## Exercise
Reproduce the entries below word for word, from the first line through the line containing "click(x=395, y=116)", including that line.

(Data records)
start

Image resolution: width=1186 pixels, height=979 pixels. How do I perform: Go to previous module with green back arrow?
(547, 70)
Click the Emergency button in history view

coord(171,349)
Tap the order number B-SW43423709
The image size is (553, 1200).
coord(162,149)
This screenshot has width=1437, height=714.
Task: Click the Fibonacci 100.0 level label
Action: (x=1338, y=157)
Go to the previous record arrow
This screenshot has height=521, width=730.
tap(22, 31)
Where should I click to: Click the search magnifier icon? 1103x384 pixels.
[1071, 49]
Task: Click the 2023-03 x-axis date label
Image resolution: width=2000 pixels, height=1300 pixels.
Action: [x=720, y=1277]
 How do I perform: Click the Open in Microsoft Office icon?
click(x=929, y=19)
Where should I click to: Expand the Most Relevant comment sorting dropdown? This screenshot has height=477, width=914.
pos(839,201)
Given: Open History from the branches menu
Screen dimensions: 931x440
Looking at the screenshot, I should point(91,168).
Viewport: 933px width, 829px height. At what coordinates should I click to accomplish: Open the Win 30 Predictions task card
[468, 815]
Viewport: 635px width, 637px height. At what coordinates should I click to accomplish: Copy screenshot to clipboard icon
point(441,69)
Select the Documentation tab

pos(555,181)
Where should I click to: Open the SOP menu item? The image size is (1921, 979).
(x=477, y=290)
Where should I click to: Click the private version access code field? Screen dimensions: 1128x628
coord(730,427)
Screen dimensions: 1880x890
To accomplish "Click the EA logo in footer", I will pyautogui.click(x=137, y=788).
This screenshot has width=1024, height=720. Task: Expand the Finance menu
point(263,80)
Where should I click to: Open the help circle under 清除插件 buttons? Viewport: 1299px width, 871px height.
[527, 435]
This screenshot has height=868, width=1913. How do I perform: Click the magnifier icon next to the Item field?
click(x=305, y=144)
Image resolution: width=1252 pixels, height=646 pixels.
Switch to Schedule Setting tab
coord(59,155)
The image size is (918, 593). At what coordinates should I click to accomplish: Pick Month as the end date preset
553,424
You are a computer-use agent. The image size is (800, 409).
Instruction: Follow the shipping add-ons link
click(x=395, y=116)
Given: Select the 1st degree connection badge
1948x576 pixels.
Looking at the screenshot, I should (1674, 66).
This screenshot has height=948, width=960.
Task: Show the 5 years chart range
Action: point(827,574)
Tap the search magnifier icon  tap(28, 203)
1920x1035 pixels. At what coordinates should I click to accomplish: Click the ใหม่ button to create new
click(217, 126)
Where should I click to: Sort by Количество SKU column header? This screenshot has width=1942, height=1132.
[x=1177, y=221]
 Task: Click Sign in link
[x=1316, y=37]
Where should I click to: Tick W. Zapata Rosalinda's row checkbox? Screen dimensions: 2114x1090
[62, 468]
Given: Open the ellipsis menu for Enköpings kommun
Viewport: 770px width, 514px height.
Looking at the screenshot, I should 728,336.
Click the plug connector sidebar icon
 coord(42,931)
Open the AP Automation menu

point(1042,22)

end

## Answer to the exercise
Image resolution: width=1186 pixels, height=979 pixels. How do I perform: Go to previous module with green back arrow?
(547, 70)
Click the Emergency button in history view

coord(171,349)
Tap the order number B-SW43423709
The image size is (553, 1200).
coord(162,149)
This screenshot has width=1437, height=714.
Task: Click the Fibonacci 100.0 level label
Action: (x=1338, y=157)
Go to the previous record arrow
This screenshot has height=521, width=730.
tap(22, 31)
Where should I click to: Click the search magnifier icon? 1103x384 pixels.
[1071, 49]
Task: Click the 2023-03 x-axis date label
Image resolution: width=2000 pixels, height=1300 pixels.
Action: [x=720, y=1277]
 How do I perform: Click the Open in Microsoft Office icon?
click(x=929, y=19)
Where should I click to: Expand the Most Relevant comment sorting dropdown? This screenshot has height=477, width=914.
pos(839,201)
Given: Open History from the branches menu
Screen dimensions: 931x440
Looking at the screenshot, I should point(91,168).
Viewport: 933px width, 829px height. At what coordinates should I click to accomplish: Open the Win 30 Predictions task card
[468, 815]
Viewport: 635px width, 637px height. At what coordinates should I click to accomplish: Copy screenshot to clipboard icon
point(441,69)
Select the Documentation tab

pos(555,181)
Where should I click to: Open the SOP menu item? The image size is (1921, 979).
(x=477, y=290)
Where should I click to: Click the private version access code field? Screen dimensions: 1128x628
coord(730,427)
Screen dimensions: 1880x890
To accomplish "Click the EA logo in footer", I will pyautogui.click(x=137, y=788).
This screenshot has width=1024, height=720. Task: Expand the Finance menu
point(263,80)
Where should I click to: Open the help circle under 清除插件 buttons? Viewport: 1299px width, 871px height.
[527, 435]
This screenshot has height=868, width=1913. How do I perform: Click the magnifier icon next to the Item field?
click(x=305, y=144)
Image resolution: width=1252 pixels, height=646 pixels.
Switch to Schedule Setting tab
coord(59,155)
The image size is (918, 593). At what coordinates should I click to accomplish: Pick Month as the end date preset
553,424
You are a computer-use agent. The image size is (800, 409).
Instruction: Follow the shipping add-ons link
click(x=395, y=116)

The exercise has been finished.